A Hawaii Supreme Court ruling issued Wednesday has opened the way for a group of University of Hawaii graduate assistants to petition to be classified as public employees with collective bargaining rights.
Members of the UH graduate assistant organization Academic Labor United have argued that the salaried jobs performed by UH’s 1,500 graduate assistants have evolved well beyond that of entry-level “student help” and are critical to the university’s functioning, and that they should be considered public employees with the right to organize.
The group filed a suit in 2021 against the UH Board of Regents, the Hawaii Labor Relations Board and the state, seeking declaratory relief and challenging two state labor board decisions in 1972 that had said in part that a graduate assistant’s primary role at the university is that of a student, not a public employee.

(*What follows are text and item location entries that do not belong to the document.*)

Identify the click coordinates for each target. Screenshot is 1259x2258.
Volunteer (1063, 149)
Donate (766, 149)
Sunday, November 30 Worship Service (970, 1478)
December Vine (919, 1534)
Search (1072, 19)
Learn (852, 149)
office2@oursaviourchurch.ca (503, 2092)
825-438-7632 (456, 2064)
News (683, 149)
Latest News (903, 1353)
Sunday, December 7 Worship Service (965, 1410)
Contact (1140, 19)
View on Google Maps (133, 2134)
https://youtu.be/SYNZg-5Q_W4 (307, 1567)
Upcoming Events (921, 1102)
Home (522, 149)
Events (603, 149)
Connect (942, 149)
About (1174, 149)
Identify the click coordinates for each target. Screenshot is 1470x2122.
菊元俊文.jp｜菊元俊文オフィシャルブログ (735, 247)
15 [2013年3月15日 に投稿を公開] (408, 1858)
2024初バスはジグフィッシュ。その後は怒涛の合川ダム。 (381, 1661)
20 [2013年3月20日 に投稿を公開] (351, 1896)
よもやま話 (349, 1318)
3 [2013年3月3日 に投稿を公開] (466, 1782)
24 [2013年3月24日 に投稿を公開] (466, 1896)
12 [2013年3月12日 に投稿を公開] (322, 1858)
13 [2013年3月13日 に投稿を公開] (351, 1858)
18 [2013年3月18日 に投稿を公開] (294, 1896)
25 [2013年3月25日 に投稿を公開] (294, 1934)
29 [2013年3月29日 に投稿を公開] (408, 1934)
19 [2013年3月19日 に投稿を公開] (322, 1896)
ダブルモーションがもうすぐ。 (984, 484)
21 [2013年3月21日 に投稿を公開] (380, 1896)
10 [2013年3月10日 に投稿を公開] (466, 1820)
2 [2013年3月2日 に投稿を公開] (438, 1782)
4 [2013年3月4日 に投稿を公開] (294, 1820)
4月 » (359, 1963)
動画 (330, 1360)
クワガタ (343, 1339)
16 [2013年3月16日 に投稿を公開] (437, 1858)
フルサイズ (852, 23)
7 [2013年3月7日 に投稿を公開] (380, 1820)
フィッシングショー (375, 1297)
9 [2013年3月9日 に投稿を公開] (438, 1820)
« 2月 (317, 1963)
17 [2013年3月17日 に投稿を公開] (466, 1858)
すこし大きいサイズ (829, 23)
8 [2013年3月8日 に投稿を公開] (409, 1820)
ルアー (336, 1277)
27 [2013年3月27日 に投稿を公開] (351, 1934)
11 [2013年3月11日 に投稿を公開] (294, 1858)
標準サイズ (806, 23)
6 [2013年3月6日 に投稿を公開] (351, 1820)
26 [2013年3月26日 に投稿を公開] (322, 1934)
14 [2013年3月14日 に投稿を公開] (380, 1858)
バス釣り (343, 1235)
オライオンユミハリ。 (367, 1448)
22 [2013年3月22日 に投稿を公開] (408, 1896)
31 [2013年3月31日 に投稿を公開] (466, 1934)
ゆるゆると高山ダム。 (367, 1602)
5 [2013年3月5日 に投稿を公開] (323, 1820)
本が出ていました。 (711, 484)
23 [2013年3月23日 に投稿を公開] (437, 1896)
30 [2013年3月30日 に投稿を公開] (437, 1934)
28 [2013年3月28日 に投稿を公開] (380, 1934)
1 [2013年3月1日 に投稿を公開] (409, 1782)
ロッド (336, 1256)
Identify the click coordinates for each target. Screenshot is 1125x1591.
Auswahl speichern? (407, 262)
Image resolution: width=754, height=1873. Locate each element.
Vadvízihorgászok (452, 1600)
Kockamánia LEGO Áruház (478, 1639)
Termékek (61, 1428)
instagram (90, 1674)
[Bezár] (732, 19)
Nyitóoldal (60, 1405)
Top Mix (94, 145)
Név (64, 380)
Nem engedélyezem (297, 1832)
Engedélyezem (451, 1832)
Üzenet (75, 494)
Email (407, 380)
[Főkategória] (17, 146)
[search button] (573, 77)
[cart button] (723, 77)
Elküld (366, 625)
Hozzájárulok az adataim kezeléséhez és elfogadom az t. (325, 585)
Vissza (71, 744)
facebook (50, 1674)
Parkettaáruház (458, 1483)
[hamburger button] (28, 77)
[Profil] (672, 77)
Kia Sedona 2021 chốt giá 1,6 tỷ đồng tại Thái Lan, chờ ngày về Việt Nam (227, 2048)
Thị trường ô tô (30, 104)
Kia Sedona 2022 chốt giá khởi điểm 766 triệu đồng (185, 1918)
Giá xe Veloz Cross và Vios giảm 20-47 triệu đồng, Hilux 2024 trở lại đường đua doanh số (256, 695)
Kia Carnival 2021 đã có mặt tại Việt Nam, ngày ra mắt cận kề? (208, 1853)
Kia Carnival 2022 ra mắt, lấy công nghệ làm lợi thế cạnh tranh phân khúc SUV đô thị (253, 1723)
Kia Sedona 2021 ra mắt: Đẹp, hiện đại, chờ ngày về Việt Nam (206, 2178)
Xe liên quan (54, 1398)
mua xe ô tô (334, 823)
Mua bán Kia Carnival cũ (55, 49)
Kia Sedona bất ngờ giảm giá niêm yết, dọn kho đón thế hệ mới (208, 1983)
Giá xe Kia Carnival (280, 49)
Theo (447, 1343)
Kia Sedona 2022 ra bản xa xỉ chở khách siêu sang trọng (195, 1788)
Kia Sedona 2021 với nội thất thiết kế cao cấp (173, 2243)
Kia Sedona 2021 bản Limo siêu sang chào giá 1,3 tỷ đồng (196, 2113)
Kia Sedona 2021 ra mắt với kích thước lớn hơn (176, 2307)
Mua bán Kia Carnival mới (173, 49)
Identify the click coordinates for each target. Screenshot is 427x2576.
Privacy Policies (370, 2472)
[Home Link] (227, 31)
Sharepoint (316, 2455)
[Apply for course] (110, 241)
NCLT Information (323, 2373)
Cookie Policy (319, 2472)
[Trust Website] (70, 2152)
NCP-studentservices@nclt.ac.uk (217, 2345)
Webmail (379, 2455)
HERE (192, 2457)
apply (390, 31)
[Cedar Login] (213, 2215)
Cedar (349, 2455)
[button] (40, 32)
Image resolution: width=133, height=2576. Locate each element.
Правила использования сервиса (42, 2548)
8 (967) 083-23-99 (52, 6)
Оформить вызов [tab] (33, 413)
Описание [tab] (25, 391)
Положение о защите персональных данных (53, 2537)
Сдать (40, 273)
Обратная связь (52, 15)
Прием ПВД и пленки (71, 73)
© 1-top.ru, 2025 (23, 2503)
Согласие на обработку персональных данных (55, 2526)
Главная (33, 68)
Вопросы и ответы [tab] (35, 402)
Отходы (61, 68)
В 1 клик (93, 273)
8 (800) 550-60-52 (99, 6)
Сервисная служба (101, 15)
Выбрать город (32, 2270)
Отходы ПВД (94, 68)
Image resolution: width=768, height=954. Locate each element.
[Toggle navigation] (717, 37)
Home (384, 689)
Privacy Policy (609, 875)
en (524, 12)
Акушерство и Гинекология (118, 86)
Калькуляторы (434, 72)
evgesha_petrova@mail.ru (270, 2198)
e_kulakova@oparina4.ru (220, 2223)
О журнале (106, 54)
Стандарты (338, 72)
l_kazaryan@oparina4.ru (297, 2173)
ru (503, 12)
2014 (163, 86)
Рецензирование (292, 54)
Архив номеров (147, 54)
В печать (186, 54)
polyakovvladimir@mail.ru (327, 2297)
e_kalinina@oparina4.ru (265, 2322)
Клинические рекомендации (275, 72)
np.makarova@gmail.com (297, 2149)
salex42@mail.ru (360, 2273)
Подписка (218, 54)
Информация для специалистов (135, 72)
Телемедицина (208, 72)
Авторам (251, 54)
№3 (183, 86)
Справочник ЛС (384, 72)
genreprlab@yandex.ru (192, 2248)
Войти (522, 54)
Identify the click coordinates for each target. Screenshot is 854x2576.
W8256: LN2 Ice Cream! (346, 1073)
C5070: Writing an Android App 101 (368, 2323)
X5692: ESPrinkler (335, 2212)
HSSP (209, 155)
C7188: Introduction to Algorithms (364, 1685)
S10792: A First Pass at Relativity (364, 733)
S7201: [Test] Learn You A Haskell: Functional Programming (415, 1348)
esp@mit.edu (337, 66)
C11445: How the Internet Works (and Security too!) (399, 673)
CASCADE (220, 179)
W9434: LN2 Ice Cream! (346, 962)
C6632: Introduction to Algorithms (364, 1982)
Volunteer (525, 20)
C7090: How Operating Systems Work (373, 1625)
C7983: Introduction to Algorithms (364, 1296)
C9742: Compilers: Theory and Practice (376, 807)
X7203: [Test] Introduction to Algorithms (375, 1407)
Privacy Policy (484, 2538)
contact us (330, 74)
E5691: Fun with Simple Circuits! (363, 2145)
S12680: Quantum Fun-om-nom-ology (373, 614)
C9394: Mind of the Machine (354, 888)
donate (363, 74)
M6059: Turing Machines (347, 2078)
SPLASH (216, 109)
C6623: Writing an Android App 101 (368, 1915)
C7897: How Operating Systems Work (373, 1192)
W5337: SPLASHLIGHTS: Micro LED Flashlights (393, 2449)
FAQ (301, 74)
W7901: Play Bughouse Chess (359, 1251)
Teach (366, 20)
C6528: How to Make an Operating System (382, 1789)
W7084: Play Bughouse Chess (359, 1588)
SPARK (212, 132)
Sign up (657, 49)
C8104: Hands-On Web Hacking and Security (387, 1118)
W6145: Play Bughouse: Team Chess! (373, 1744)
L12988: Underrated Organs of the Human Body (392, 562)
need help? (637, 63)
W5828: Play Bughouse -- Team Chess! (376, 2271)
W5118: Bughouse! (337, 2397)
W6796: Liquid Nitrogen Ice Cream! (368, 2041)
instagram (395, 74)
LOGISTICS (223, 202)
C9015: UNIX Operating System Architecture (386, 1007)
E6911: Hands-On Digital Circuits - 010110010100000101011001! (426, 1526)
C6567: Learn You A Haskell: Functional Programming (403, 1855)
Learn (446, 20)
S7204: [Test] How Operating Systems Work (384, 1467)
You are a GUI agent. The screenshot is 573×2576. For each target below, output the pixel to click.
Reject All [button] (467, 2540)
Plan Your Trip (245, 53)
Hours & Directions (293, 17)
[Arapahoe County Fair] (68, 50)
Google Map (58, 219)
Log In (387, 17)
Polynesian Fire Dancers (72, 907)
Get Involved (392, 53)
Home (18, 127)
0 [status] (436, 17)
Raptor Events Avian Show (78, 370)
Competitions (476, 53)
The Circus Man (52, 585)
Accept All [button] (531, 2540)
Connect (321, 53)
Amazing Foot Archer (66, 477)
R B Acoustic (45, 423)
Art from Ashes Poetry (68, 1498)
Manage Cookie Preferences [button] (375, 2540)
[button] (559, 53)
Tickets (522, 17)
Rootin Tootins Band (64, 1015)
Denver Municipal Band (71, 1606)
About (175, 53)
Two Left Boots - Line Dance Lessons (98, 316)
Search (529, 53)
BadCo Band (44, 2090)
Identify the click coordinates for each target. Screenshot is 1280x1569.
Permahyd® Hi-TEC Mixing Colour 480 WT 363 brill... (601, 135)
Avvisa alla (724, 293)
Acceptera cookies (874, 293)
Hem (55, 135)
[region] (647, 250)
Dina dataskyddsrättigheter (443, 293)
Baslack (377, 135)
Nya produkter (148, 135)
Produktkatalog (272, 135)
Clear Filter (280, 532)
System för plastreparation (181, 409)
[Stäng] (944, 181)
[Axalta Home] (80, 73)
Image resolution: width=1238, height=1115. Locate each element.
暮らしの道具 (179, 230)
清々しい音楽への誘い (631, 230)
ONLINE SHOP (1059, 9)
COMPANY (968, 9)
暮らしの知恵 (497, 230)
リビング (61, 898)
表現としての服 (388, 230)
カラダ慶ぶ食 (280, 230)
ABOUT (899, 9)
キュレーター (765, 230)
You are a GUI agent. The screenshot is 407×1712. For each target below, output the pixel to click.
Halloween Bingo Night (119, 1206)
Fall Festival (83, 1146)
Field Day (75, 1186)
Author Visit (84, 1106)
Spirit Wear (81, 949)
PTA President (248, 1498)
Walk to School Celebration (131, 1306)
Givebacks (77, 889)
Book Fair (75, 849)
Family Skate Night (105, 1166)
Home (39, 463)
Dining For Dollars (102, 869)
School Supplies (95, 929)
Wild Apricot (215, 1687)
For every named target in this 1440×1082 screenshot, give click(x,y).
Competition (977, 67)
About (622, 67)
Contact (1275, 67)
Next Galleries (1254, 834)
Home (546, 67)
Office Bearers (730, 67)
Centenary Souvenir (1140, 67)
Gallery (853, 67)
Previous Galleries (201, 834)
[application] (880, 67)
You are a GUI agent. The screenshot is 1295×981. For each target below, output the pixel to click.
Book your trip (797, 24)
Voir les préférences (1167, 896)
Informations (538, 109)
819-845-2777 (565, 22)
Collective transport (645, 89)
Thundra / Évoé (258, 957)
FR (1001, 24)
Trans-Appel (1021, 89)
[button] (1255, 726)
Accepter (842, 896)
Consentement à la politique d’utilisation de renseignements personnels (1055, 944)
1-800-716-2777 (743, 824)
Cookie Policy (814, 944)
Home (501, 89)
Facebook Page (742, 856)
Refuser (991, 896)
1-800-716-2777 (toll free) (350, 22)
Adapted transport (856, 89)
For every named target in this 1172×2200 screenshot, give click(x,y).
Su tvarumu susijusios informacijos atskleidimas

The 2021 case was dismissed by the 1st Circuit Court on jurisdictional grounds, appealed and transferred from the Intermediate Court of Appeals to the state Supreme Court.
In a 30-page ruling by Chief Justice Mark E. Recktenwald dated Wednesday, the state Supreme Court affirmed a 1st Circuit Court ruling that the labor board’s 1972 findings “are not final rulings on whether ALU and its members are excluded” from being classified as public employees with collective bargaining rights under the Hawaii Constitution and Hawaii Revised Statutes Chapter 89.
The labor board in 1972 had been tasked mainly with deciding whether the graduate students might belong specifically in state bargaining units 7 and 8, Recktenwald wrote.
He also said that Hawaii Administrative Rules permit an organization like ALU to seek a declaratory judgment from the labor board.
Therefore, the issue of whether they could be
included as public employees in another unit, such as unit 13 — “professional and scientific employees, who cannot be included in any of the other bargaining units” — remains open, Recktenwald said, and the graduate student group has not yet “exhausted its administrative remedies.”
UH officials were not immediately available for an interview late Wednesday, but a spokesperson said the university has already worked in recent years with the Graduate Student Organization to improve pay and sick leave policies.
Kawena‘ulaokala Kapahua, chair of Academic
Labor United, said the high court’s ruling affirmed that graduate assistants “should have the ability to petition the labor board for a decision on our collective bargaining rights, and clearly shows they think we have a valid case. They also said that the HLRB has a ‘duty’ to rule on our case as our job duties stand now.”
Kapahua, a plaintiff in the suit, said the organization will next petition the labor board to have graduate assistants recognized as public employees, with the goal of unionizing so that they “can determine their pay and working conditions, as all workers are entitled to.”